You can achieve this by adding the networking_stack (infrastructure/networking_stack.py) into app.py before deployment as a dependency of application_stack (infrastructure/application_stack.py).

Verify infrastructure settings

This infrastructure by default includes some Toitū Te Whenua LINZ-specific parts, controlled by settings in cdk.json. To disable these, simply remove the context entries or set them to false. The settings are:

  • enableLDSAccess: if true, gives Toitū Te Whenua LINZ Data Service/Koordinates read access to the storage bucket.
  • enableOpenTopographyAccess: if true, gives OpenTopography read access to the storage bucket.

Development setup

One-time setup which generally assumes that you're in the project directory.

Common

  1. Install Docker

  2. Configure Docker:

    1. Add yourself to the "docker" group: sudo usermod --append --groups=docker "$USER"
    2. Log out and back in to enable the new group
  3. Set up an AWS Azure login shortcut like this in your .bashrc:

    aws-azure-login() {
        docker run --interactive --rm --tty --volume="${HOME}/.aws:/root/.aws" sportradar/aws-azure-login:2021062807125386530a "$@"
    }

Ubuntu

  1. Install nvm:

    cd "$(mktemp --directory)"
    wget https://raw.githubusercontent.com/nvm-sh/nvm/master/install.sh
    echo 'b674516f001d331c517be63c1baeaf71de6cbb6d68a44112bf2cff39a6bc246a install.sh' | sha256sum --check && bash install.sh
  2. Install Poetry:

    cd "$(mktemp --directory)"
    wget https://raw.githubusercontent.com/python-poetry/poetry/master/install-poetry.py
    echo 'b35d059be6f343ac1f05ae56e8eaaaebb34da8c92424ee00133821d7f11e3a9c install-poetry.py' | sha256sum --check && python3 install-poetry.py
  3. Install Pyenv:

    sudo apt-get update
    sudo apt-get install --no-install-recommends build-essential curl libbz2-dev libffi-dev liblzma-dev libncurses5-dev libreadline-dev libsqlite3-dev libssl-dev libxml2-dev libxmlsec1-dev llvm make tk-dev wget xz-utils zlib1g-dev
    cd "$(mktemp --directory)"
    wget https://github.com/pyenv/pyenv-installer/raw/master/bin/pyenv-installer
    echo '3aa49f2b3b77556272a80a01fe44d46733f4862dbbbc956002dc944c428bebd8 pyenv-installer' | sha256sum --check && bash pyenv-installer
  4. Enable the above by adding the following to your ~/.bashrc:

    if [[ -e "${HOME}/.local/bin" ]]
    then
        PATH="${HOME}/.local/bin:${PATH}"
    fi
    
    # nvm <https://github.com/nvm-sh/nvm>
    if [[ -d "${HOME}/.nvm" ]]
    then
        export NVM_DIR="${HOME}/.nvm"
        # shellcheck source=/dev/null
        [[ -s "${NVM_DIR}/nvm.sh" ]] && . "${NVM_DIR}/nvm.sh"
        # shellcheck source=/dev/null
        [[ -s "${NVM_DIR}/bash_completion" ]] && . "${NVM_DIR}/bash_completion"
    fi
    
    # Pyenv <https://github.com/pyenv/pyenv>
    if [[ -e "${HOME}/.pyenv" ]]
    then
        PATH="${HOME}/.pyenv/bin:${PATH}"
        eval "$(pyenv init --path)"
        eval "$(pyenv init -)"
        eval "$(pyenv virtualenv-init -)"
    fi
  5. Configure Docker:

    1. Add yourself to the "docker" group: sudo usermod --append --groups=docker "$USER"
    2. Log out and back in to enable the new group
  6. Install project Node.js: nvm install

  7. Install Go. This is required for running pre-commit (shfmt hook)
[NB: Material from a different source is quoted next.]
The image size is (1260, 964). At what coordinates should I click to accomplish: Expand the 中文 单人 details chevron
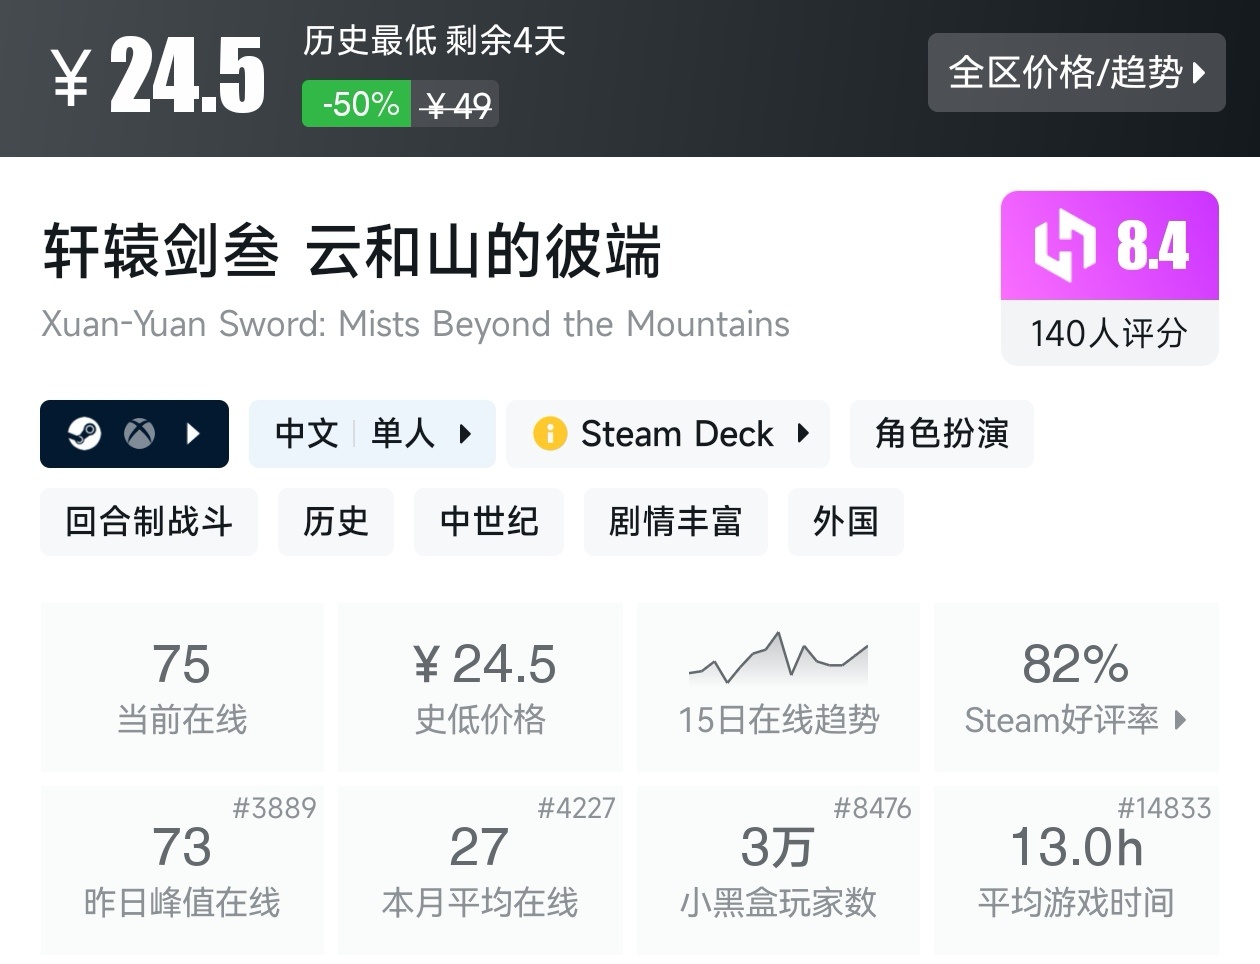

  8. Run ./reset-dev-env.bash --all to install packages.

  9. Enable the dev environment: . activate-dev-env.bash.

  10. Optional: Enable Dependabot alerts by email. (This is optional since it currently can't be set per repository or organisation, so it affects any repos where you have access to Dependabot alerts.)

Re-run ./reset-dev-env.bash when packages change. One easy way to use it pretty much seamlessly is to run it before every workday, with a crontab entry like this template:

HOME='/home/USERNAME'
0 2 * * 1-5 export PATH="${HOME}/.pyenv/shims:${HOME}/.pyenv/bin:${HOME}/.poetry/bin:/root/bin:/usr/local/bin:/sbin:/bin:/usr/sbin:/usr/bin:/run/current-system/sw/bin" && cd "PATH_TO_GEOSTORE" && ./reset-dev-env.bash --all

Replace USERNAME and PATH_TO_GEOSTORE with your values, resulting in something like this:

HOME='/home/jdoe'
0 2 * * 1-5 export PATH="${HOME}/.pyenv/shims:${HOME}/.pyenv/bin:${HOME}/.poetry/bin:/root/bin:/usr/local/bin:/sbin:/bin:/usr/sbin:/usr/bin:/run/current-system/sw/bin" && cd "${HOME}/dev/geostore" && ./reset-dev-env.bash --all

Re-run . activate-dev-env.bash in each shell.

Nix

  1. Run nix-shell.
  2. Optional: Install and configure lorri and run direnv allow . to load the Nix shell whenever you cd into the project.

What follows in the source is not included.